Exercise goal
Identify every line in the records below that contains the word "computer", and copy each of those lines.

Records provided
==================================================
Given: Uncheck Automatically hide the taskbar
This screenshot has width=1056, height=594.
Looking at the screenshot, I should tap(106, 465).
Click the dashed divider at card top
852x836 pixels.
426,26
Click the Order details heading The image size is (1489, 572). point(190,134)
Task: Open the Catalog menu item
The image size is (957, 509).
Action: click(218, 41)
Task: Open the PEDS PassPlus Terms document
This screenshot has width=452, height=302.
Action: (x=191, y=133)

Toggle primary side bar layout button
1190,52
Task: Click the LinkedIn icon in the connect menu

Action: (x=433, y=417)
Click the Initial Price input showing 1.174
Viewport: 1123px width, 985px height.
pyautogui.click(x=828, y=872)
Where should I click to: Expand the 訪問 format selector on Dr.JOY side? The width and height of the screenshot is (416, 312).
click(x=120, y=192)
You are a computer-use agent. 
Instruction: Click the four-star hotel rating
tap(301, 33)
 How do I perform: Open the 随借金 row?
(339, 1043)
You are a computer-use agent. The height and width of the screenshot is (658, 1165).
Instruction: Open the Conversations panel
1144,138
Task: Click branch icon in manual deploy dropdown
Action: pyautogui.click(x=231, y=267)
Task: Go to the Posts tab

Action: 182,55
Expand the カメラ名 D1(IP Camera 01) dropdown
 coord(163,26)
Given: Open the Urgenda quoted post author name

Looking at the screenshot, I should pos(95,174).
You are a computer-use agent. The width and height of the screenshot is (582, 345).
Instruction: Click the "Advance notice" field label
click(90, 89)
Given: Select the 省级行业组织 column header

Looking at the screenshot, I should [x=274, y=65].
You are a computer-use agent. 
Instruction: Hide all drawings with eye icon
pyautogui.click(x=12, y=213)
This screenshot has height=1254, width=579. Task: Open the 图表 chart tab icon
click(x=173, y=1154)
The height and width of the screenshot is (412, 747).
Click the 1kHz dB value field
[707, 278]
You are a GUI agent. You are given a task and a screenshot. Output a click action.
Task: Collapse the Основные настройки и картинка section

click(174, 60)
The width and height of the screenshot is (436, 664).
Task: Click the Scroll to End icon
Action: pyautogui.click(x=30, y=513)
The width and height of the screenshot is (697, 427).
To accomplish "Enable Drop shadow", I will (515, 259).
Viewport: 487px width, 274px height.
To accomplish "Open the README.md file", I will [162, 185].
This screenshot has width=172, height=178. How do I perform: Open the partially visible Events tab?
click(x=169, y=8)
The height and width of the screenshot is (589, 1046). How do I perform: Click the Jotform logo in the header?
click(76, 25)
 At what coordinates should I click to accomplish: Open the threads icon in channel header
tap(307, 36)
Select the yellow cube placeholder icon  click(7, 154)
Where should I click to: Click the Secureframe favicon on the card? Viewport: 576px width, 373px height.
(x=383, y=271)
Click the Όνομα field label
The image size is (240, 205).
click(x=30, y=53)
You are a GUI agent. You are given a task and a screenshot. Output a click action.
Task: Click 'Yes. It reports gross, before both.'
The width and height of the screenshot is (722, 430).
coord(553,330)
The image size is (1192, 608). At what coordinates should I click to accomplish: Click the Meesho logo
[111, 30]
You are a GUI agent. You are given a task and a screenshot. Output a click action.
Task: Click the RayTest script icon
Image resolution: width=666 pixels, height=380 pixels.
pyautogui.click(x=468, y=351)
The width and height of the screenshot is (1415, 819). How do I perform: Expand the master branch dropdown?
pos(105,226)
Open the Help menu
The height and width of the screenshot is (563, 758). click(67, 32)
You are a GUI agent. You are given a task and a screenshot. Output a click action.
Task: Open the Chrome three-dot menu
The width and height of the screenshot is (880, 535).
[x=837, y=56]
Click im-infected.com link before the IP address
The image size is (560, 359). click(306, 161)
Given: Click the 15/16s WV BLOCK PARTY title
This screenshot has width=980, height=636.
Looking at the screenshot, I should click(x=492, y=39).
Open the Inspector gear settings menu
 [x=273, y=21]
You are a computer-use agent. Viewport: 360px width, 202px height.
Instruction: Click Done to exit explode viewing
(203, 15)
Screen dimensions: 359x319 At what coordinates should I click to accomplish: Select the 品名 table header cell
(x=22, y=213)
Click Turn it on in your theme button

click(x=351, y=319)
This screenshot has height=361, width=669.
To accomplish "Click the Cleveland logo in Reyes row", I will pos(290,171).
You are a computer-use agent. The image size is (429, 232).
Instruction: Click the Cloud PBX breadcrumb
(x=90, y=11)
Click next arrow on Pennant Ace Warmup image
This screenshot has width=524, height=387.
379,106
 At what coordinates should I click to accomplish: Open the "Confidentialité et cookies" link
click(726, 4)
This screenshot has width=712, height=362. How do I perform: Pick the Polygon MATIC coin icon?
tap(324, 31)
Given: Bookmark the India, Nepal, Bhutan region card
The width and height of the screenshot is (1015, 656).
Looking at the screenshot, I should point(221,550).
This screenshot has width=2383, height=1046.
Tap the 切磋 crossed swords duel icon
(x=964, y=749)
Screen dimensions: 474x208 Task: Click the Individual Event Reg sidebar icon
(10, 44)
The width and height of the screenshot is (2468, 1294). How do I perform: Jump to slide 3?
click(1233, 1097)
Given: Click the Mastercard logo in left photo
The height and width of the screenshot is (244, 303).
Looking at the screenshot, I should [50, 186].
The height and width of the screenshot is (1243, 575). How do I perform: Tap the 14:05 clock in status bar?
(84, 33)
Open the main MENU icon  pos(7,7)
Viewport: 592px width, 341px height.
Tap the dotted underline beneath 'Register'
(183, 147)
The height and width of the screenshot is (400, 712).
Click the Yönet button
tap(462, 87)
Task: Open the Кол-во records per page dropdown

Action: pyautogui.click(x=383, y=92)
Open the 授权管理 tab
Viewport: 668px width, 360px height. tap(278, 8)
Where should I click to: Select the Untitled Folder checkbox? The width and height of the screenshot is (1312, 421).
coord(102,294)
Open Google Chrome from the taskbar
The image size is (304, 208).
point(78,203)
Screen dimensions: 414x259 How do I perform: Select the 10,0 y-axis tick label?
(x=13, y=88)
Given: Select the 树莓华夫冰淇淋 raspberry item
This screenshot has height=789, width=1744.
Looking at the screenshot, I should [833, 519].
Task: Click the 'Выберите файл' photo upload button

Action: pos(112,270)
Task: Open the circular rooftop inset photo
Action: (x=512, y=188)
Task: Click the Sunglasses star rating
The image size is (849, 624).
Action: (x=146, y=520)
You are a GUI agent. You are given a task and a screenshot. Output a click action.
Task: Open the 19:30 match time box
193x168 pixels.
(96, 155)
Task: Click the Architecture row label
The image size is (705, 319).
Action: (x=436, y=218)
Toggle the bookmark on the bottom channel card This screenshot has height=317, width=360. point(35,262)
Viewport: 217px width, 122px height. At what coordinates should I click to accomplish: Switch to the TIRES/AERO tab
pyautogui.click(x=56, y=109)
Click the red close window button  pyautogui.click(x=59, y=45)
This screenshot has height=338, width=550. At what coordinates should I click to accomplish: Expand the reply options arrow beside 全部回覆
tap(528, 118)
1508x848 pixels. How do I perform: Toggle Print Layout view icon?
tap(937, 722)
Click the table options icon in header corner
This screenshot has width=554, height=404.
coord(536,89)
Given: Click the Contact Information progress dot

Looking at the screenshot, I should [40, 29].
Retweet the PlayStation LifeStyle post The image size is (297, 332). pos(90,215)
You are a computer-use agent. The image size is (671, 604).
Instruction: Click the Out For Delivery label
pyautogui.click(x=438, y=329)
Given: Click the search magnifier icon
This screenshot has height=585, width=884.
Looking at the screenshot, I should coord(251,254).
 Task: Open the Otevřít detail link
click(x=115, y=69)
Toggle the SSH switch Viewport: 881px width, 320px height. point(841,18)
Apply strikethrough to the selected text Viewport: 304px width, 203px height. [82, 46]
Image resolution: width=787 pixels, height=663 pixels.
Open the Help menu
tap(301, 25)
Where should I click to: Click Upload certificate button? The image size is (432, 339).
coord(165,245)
==================================================
Result
You are a computer-use agent. 
You are a computer-use agent. The height and width of the screenshot is (658, 1165).
You are a computer-use agent. The width and height of the screenshot is (582, 345).
You are a computer-use agent. 
You are a computer-use agent. Viewport: 360px width, 202px height.
You are a computer-use agent. The image size is (429, 232).
You are a computer-use agent. The image size is (671, 604).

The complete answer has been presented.